Fasciotomy and amputation were performed on 16.07% and 13.6% of patients with CS, respectively. According to a study by Demirkıran et al. [4], fasciotomy and amputation were performed on 38.9% and 33.3% of patients with CS, respectively. This might have been related to the severity of the patients with CS in their study.

The factors related to the duration of hospitalization were admission levels of WBC, CK, myoglobin, potassium, uric acid, ALT, AST, LDH and CRP – all were positively correlated with the duration of hospitalization. These findings might have been related to the consequences of CS. Regarding the prognoses of the patients, 99% were discharged and none died. All patients with AKI recovered. This might have been related to the rapid admission of the patients to the hospital, early fluid replacement, and close follow-up of the patients with CS, who had a high risk of mortality.
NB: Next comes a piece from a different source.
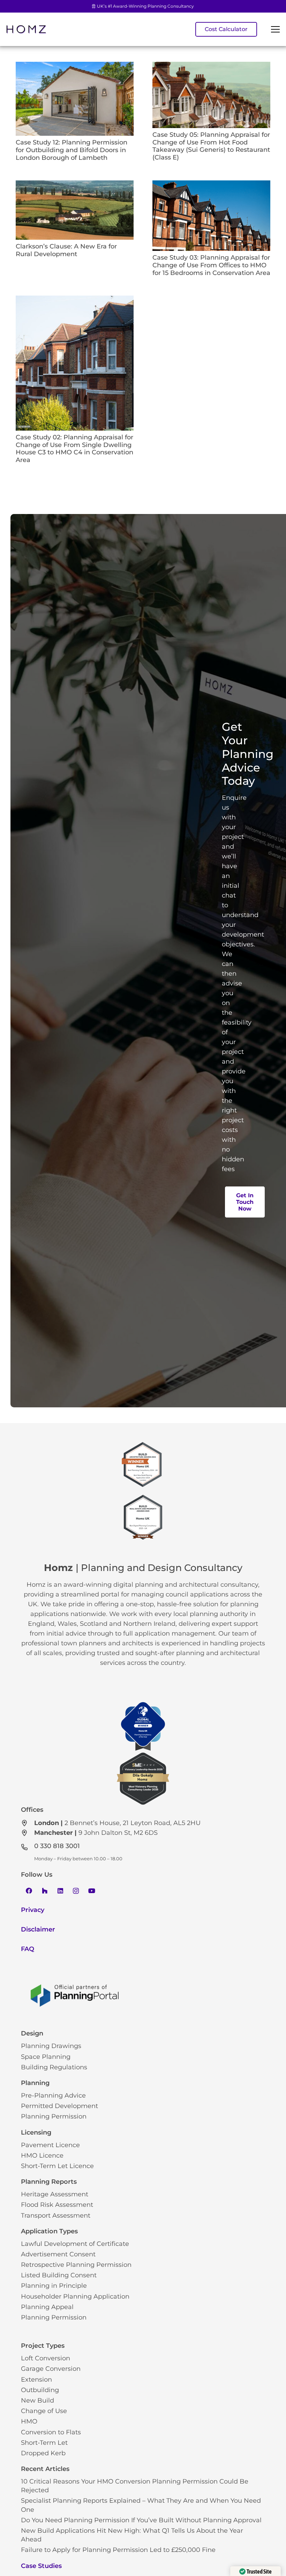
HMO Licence (42, 2155)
The limitation of the current study is its retrospective design. No information could be collected regarding patients receiving therapy before admission. In addition, it was unknown if they were referred or admitted by their own means to our center after the earthquakes. The relatively small sample size with outcomes of CI, CS, AKI, or the need for dialysis was another limitation.

In conclusion, CS after earthquakes is an important cause of mortality and morbidity. Electrolyte and mineral imbalances, in addition to an increase in inflammatory markers, may be observed in association with CS, which requires close follow-up. Increase in myoglobin levels is found to be a risk factor for CS. Hypokalemia may arise as a complication of vigorous fluid therapy during hospitalization.